→ ИСХОДНЫЙ ТЕКСТ
----------------

Читаем Гость. Туда и обратно полностью

В архаических культурах к тени относились с большим уважением, чем к себе, и следили за ней, как кот за хвостом. В тени видели сверхъестественное продолжение человеческого естества. Джеймс Фрезер в своей эпохальной монографии «Золотая ветвь», этой библии первобытной культуры, пишет, что индейцы запрещали под страхом смерти наступать на чужую тень – особенно если она принадлежала теще. Тени окружают человека, как свита – короля. Стоит ее, свиту, отнять, и он зачахнет в одиночестве, как Лир, отрекшийся от престола. Фрезер пишет:

– Дикарь часто видит свою душу в тени или в отражении, которые с необходимостью становятся для него источником опасности. Ведь если тень растоптали, ударили или укололи, наносится ущерб личности ее владельца, а если тень отделили от него вовсе, в возможность чего он твердо верит, человек умирает. Есть колдуны, которые могут сделать человека больным, пронзив его тень копьем или разрубив ее мечом.


Не зря дикари отказывались фотографироваться. Тиражируя свой облик, справедливо считали они, человек теряет врожденную уникальность, постепенно становясь тем, что постмодернизм назвал симулякром: копией без оригинала. Предусмотрительно оберегая себя от этой участи, король Сиама вплоть до хх века запрещал чеканить свое лицо на монетах. Это табу Фрезер объясняет следующим образом:

– Когда с лица снимается копия и уносится от владельца, вместе со снимком уходит часть его жизни. Поэтому суверен едва ли мог допустить, чтобы его жизнь вместе с монетами распылилась по его владениям.

На Балканах вплоть до совсем недавнего прошлого старались заманить случайного прохожего на строительную площадку, чтобы установить краеугольный камень в его тени. Через сорок дней после этого человек умирал, зато дом стоял веками. Незаменимый Фрезер пишет:

– В Трансильвании существовали торговцы тенями, чье ремесло заключалось в поставке архитекторам теней, необходимых для придания прочности стенам. В таких случаях снятая с тени мерка рассматривалась как эквивалент самой тени, и зарыть ее значило зарыть жизнь или душу человека, который, лишившись ее, должен умереть.

----------------

[Сохранённые записи]
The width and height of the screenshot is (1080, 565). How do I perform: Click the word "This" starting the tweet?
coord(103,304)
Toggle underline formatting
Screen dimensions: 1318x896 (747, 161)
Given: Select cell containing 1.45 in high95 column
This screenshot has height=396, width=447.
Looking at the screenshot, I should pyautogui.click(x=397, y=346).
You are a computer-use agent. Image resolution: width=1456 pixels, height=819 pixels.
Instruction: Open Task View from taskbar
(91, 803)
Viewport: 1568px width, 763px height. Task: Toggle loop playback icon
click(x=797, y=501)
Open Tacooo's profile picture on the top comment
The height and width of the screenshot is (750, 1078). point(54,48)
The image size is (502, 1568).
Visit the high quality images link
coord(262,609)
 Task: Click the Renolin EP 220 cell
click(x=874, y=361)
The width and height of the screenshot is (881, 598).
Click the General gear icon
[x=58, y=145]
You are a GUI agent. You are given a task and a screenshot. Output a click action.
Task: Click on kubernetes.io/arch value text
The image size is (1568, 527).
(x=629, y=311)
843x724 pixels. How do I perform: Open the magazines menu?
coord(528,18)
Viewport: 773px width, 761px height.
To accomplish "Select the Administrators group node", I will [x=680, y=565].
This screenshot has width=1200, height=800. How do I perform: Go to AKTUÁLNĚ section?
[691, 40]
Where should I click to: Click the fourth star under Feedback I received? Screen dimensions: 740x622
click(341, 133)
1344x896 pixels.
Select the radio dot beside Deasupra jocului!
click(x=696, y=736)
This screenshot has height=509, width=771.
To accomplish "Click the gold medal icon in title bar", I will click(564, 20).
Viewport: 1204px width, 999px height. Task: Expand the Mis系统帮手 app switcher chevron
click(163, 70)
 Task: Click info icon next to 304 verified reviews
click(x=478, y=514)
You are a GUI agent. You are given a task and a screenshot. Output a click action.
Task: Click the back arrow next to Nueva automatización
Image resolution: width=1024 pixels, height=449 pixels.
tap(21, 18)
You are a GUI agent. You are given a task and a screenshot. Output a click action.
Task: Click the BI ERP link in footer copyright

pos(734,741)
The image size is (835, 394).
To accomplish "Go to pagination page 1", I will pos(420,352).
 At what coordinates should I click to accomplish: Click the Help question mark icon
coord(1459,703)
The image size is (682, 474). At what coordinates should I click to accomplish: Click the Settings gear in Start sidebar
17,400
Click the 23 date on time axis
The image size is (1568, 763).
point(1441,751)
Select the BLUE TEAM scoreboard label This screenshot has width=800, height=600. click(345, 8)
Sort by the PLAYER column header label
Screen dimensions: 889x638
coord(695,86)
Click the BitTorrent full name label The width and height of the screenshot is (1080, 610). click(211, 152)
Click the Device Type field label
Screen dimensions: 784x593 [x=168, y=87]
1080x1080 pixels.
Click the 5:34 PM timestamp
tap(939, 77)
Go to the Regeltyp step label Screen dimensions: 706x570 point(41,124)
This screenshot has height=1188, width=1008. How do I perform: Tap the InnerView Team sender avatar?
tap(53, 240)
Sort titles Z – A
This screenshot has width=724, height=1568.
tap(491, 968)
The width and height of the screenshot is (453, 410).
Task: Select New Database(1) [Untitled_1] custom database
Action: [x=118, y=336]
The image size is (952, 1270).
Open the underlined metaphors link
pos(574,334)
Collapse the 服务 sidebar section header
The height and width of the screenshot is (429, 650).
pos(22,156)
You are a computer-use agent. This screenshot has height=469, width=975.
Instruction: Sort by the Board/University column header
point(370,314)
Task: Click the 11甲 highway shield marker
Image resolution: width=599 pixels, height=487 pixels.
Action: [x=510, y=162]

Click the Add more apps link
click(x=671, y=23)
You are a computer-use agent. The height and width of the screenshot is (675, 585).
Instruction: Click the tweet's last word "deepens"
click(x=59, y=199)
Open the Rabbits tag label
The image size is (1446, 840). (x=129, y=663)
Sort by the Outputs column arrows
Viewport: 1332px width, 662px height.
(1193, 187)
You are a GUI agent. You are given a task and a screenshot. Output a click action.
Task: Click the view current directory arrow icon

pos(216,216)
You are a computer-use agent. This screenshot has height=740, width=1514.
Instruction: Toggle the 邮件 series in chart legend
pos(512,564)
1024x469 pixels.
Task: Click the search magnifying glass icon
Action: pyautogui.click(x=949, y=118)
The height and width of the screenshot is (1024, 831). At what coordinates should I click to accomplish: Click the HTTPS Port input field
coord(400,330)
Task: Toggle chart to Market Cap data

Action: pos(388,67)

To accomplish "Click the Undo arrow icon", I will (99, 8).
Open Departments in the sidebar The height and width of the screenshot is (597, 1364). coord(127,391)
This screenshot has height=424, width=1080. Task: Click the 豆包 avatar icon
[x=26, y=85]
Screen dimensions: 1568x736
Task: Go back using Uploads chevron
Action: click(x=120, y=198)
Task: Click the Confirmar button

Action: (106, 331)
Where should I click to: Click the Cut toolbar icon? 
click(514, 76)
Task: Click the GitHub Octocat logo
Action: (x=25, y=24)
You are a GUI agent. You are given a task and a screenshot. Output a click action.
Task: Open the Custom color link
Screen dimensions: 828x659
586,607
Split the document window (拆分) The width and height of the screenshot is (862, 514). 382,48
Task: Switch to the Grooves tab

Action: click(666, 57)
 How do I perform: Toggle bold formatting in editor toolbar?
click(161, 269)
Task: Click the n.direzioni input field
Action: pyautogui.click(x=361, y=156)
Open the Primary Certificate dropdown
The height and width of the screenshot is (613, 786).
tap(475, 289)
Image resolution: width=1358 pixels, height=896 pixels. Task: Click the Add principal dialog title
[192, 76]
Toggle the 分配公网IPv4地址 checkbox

----------------

→ ЗАДАНИЕ ДЛЯ РАБОТЫ
Допишите текст о тени в архаических культурах, начав сразу после его последнего предложения.

→ ОТВЕТ
В своей сказке Шамиссо нигде прямо не объясняет, что он понимает под тенью, но его читателям легко догадаться: речь идет об утраченной отчизне. У них и правда немало общего.

Потерять тень трудно, как родину: мы к ней так привязаны, что она не отвязывается, даже если очень стараться. Привычно, незаметно, неумолимо она следует за нами. От нее нельзя избавиться, как от снов и воспоминаний детства. Она не отстает и тогда, когда мы о ней забываем. Нерушимость этого союза вызывает тот священный трепет, который пытается внушить нам Родина, когда ее пишут с большой буквы. Достаточно, впрочем, и маленькой, чтобы она волочилась, то отставая, то обгоняя, но никогда не отходя ни на шаг. Тень может скрыть темнота, акцент – молчание, горбатого исправит могила.


Отношения с тенью строятся на невольности – она следует за нами, повторяя наши жесты. Со стороны кажется, что мы подчинили ее себе, но, в сущности, мы умеем управлять ею не больше, чем собой. Мы, конечно, можем заставить тень плясать под свою дудку, но, как и нас, вырастить ее способно лишь время. Когда солнце клонится к западу, тени растут сами собой – молчаливо и неостановимо, как седина.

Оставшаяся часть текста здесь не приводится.